A bunch of deprecated functionality has been removed in Mocha v2. As long as you've previously upgraded to Mocha v1.16.0 and fixed all the deprecation warnings you shouldn't have any trouble.🀞

  • It's no longer possible to pass API#mock, API#stub or API#stub_everything a single symbol argument to create a mock object responding to a method named according to that symbol argument. Such an argument is used to name the mock object itself; any stubbed methods and return values should be setup by passing a Hash into these methods or by calling Mock#expects or Mock#stubs.
  • If Expectation#yields or Expectation#multiple_yields have been used to specify that a stubbed method should yield then the stubbed method must be invoked with a block otherwise a LocalJumpError will be raised.
  • The Configuration#reinstate_undocumented_behaviour_from_v1_9= method has been removed. If you have addressed the deprecation warnings for API#mock, API#stub, API#stub_everything, Expectation#yields and Expectation#multiple_yields as explained above then this configuration option is redundant.
  • The Configuration.allow, Configuration.warn and Configuration.prevent methods have been removed. Use Mocha.configure and/or Mocha::Configuration.override instead.
  • The mocha/setup.rb mechanism has been removed. Use one of the supported installation mechanisms instead.
  • The Ruby on Rails plugin mechanism has been removed. Use one of the supported installation mechanisms instead.
  • A StubbingError is now raised when stubbed methods are invoked in a test other than the one in which they were defined. This is to avoid unintended interactions between tests and hence unexpected test failures. A test should clean up any state that it introduces.

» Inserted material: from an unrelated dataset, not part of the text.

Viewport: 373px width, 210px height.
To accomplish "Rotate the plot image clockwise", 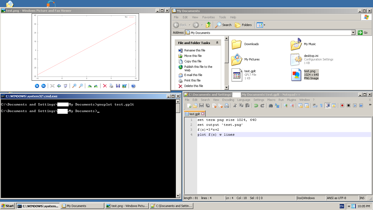I will pyautogui.click(x=89, y=86).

Dropping of support for older versions of Ruby, minitest & test-unit

Mocha v2 drops support for older versions of Ruby, test-unit and minitest.

More specifically Mocha v2 only supports:

  • Ruby v2.0 and upwards. In particular Ruby v1.9 is no longer supported. Note that support for Ruby v1.9.3 ended on 23 Feb 2015.
  • Gem versions of test-unit from v2.5.1 (released on 05 Jul 2012) upwards. Versions of test-unit from the Ruby v1.8 standard library are no longer supported.
  • Versions of minitest from v3.3.0 (released on 27 Jul 2012) upwards.